Georgiev, Todorov & Co. has successfully represented BMF Port Burgas EAD, the concessionaire of Bulgaria's Bourgas East 2 and Burgas West port terminals, before the European Court of Justice in a matter initiated by the Administrative Court of Sofia regarding the interpretation of Directive 2009/72/EC regarding the common rules for the internal market in electricity.
According to Georgiev, Todorov & Co., "the subject-matter of the appeal ... is an administrative act, issued by [Bulgaria's] Energy and Water Regulatory Commission under Art. 22 of the Energy Act."
According to the firm, "at a hearing held before the ECJ on February 6, 2019, our lawyer Miglena Peneva pledged that it is permissible for national legislation to allow business consumers to connect directly to the electricity grid in the presence of an objective and non-discriminatory criteria. The presented thesis before the court was that the requirement for operators to have effective rights over the electricity grid is in accordance with the aim of Directive 2009/72/EC and also encourages the internal electricity market. On 16th of May 2019 the Advocate General delivered his opinion, [recommending] that the ECJ accept that, under Directive 2009/72, Member States are free to determine to which grid they are part of the points of interconnection between the transmission and distribution grids, including the substations for the transformation of electricity. The Advocate General also submitted that a consumer must be considered as a customer of the transmission system operator when connected to an electrical substation forming part of the transmission network."

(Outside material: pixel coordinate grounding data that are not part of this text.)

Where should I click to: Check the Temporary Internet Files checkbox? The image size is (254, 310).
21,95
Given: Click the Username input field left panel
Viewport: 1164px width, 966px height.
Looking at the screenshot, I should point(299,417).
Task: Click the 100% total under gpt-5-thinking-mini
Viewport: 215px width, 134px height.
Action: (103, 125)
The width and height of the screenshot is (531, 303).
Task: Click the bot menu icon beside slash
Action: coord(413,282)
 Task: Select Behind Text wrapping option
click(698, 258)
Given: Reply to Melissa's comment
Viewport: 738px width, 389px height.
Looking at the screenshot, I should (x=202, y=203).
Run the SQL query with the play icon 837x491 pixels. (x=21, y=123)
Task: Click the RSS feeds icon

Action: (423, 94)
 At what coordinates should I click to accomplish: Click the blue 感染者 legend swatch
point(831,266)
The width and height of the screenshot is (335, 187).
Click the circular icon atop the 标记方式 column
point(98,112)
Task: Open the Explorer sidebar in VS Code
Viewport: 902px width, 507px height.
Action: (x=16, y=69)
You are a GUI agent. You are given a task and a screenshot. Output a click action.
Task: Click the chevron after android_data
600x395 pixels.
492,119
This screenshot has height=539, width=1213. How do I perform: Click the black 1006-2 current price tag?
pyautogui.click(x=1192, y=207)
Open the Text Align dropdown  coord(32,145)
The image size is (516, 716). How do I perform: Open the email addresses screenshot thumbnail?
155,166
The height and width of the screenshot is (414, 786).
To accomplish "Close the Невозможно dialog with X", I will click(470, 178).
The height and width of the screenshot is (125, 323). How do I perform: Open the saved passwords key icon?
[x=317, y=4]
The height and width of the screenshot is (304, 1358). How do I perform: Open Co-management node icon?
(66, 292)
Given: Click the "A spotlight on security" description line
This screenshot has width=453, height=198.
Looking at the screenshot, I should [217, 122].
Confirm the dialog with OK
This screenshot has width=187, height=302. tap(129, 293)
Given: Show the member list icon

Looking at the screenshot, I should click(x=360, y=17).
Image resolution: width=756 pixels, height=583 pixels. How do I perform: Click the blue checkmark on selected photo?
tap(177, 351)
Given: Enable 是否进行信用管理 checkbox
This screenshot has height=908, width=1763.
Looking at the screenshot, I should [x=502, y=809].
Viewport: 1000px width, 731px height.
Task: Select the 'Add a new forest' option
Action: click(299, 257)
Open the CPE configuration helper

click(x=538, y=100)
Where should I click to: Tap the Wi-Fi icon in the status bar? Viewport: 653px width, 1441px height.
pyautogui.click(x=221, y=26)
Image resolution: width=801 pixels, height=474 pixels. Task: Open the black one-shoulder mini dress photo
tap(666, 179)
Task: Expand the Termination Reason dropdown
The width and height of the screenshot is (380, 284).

Finally, the firm reports, "on 17th of October 2019 the ECJ delivered its decision ... [holding] that connecting a consumer to the electricity transmission network, such as it is in the national case, shall be considered based on objective and non-discriminatory considerations since this user is connected to an electrical substation which, under Directive 2009/72 and national law, falls within the scope of this transmission system.'
"The decision affirms the discretion enjoyed by the Member States in the application of Article 2 (3) and (5) of Directive 2009/72, in particular when defining the types of grids – electricity distribution and electricity transmission in terms of voltage level," Georgiev, Todorov & Co. explains. "In particular, the European Court of Justice accepts that Bulgarian legislation such as the one at this case, which provides for the transformation of electricity into an electrical substation in order to allow a high to medium voltage transition, falls within the scope of the transmission system’s activity and is in accordance with Directive 2009/72/EC. The Court of Justice also upheld that property rights cannot be the sole criterion for determining the type of network, but also the voltage level to which Member States have a certain margin of discretion has to be taken into account, as stated above, as well as the purpose of the electrical grid. However, the Court states that a legal framework (such as the Bulgarian and French ones) under which the independent transmission system operator must own that electrical grid and, on the other hand, the right of Member States to impose on the distribution system operator the obligation to own the grid, is admissible."